Hardy's Wessex was first named in Chapter 50 of Far from the Madding Crowd. However, it was not called Wessex in the original version of this novel (the serial or the initial printing). In later revisions, the reference was added. Thomas Hardy's Wessex is a fictional region of England with fictional towns that corresponds to real-world maps to a degree. In an 1895 edition of Far from the Madding Crowd, Hardy notes in the preface that Wessex is "merely a realistic dream-country." As such, he used this setting in all of his novels.

The boundaries of Hardy's Wessex stretch along the coast north to Oxford (which he calls Christminster) and from Windsor (which he calls Castle Royal) to Taunton (which he calls Toneborough) in the west. He kept some place-names of actual English locations—referencing Bath, England, in Somerset County, in Far from the Madding Crowd, for example—but he changed others. The Isle of Wight (which is a British island in the English Channel) was renamed as "The Island"; Slepe Heath is believed to be the source of Egdon Heath in Hardy's 1878 novel, The Return of the Native.

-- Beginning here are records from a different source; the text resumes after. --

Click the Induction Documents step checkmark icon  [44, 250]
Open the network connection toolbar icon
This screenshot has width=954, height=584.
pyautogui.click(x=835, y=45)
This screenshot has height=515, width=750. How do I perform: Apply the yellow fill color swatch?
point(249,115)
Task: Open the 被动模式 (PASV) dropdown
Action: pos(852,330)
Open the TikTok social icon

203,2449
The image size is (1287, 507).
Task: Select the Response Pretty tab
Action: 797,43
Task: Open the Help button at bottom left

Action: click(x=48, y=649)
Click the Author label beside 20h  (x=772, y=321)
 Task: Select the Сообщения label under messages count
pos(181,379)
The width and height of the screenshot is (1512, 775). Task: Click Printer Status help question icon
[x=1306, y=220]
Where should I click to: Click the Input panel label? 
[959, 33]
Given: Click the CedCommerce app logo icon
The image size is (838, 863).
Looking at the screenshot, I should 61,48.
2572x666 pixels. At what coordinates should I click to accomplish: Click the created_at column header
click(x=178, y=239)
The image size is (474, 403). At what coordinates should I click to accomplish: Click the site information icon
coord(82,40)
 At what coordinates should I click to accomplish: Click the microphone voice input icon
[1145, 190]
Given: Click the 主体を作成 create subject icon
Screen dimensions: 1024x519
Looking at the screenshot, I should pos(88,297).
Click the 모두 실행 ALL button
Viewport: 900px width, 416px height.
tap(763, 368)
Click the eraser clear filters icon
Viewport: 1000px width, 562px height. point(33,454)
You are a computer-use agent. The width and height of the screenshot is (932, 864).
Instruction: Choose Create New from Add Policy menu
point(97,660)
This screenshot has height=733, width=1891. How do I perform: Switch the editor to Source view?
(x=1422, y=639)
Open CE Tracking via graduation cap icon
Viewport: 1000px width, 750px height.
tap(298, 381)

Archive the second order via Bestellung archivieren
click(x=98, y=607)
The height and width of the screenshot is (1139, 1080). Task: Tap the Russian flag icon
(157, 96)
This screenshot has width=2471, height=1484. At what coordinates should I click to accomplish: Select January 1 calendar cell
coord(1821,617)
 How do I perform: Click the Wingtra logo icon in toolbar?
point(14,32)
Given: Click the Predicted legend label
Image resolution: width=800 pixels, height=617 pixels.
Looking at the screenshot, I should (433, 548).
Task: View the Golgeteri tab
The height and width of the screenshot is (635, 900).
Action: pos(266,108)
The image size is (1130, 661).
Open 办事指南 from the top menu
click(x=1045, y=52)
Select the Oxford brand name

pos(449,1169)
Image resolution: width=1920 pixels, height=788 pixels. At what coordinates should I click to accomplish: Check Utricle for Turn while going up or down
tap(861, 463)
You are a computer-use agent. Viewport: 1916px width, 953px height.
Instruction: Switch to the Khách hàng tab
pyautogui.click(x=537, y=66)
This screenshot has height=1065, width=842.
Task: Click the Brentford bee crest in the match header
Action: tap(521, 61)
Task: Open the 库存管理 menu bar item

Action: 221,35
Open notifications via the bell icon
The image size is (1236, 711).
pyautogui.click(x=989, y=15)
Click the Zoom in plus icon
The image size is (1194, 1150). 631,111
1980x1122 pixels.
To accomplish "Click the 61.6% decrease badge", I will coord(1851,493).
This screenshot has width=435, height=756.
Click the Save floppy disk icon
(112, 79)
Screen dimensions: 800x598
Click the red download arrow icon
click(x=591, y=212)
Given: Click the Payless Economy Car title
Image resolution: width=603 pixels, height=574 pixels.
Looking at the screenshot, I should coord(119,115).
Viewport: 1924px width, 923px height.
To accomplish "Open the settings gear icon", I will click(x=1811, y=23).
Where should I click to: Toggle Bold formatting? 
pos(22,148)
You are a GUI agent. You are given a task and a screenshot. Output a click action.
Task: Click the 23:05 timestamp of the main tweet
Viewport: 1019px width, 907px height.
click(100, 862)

19th-Century Gender Roles and the Law

Hardy wrote in an era where the issue of divorce was one of social controversy. The Matrimonial Causes Act of 1857 was the first significant revision to the laws involving divorce. Prior to this, the ability to get a divorce was all but nonexistent. Moreover, a woman would lose her children if she got divorced. The 1857 Act required a man to prove his wife committed adultery. That was all. A woman, however, had to prove adultery, as well as cruelty, bigamy, incest, or desertion.

The issue is a significant one for Hardy as he tackles issues of marriage and divorce again in both Tess of the d'Urbervilles (1891) and Jude the Obscure (1895). In Far from the Madding Crowd (1874), however, he sets forth characters who are conscious of the risks of marriage without addressing the questions of the dissolution of marriage that he addresses two decades later in Jude the Obscure. In Far from the Madding Crowd, Hardy's criticism of marriage reveals itself in the ways in which characters—including Bathsheba—resist it.

For women the right to own property in England ended at the altar. This rule started to change in 1870 with the Married Woman's Property Act. At that point, money earned by the wife was her own. However, it was not until 1882 that married women had the legal right to completely control all their property. Because Far from the Madding Crowd was published only four years after the Married Woman's Property Act was enacted, Bathsheba Everdene's aversion to marriage is contextually understandable. It is not that either Gabriel Oak, who first proposes, or William Boldwood, who proposes next, is unappealing. In fact, Hardy's narrator explains Bathsheba's thoughts when considering the proposals are logical instead.

As a woman, Bathsheba is able to function as a business owner only because she is single. Marriage would necessitate a loss of control over her life, her finances, and her property—and divorce is rare. The stakes are even higher than that, keeping in mind that at this point in history, marriage still entitled a man to keep custody of any children in the event of a divorce if the grounds were that a woman had committed adultery. Children were an almost certain reality with marriage, as birth control was not a reliable or common practice yet. Entering into a marriage was not a decision without risks for a woman, especially one as independent as Bathsheba Everdene. It is no surprise that upon learning that her husband, Francis Troy, still has his former beloved's hair in his watch, her statement to Liddy Smallbury sounds jaded: "Liddy, if ever you marry—God forbid that you ever should!—you'll find yourself in a fearful situation; but mind this, don't you flinch. Stand your ground, and be cut to pieces."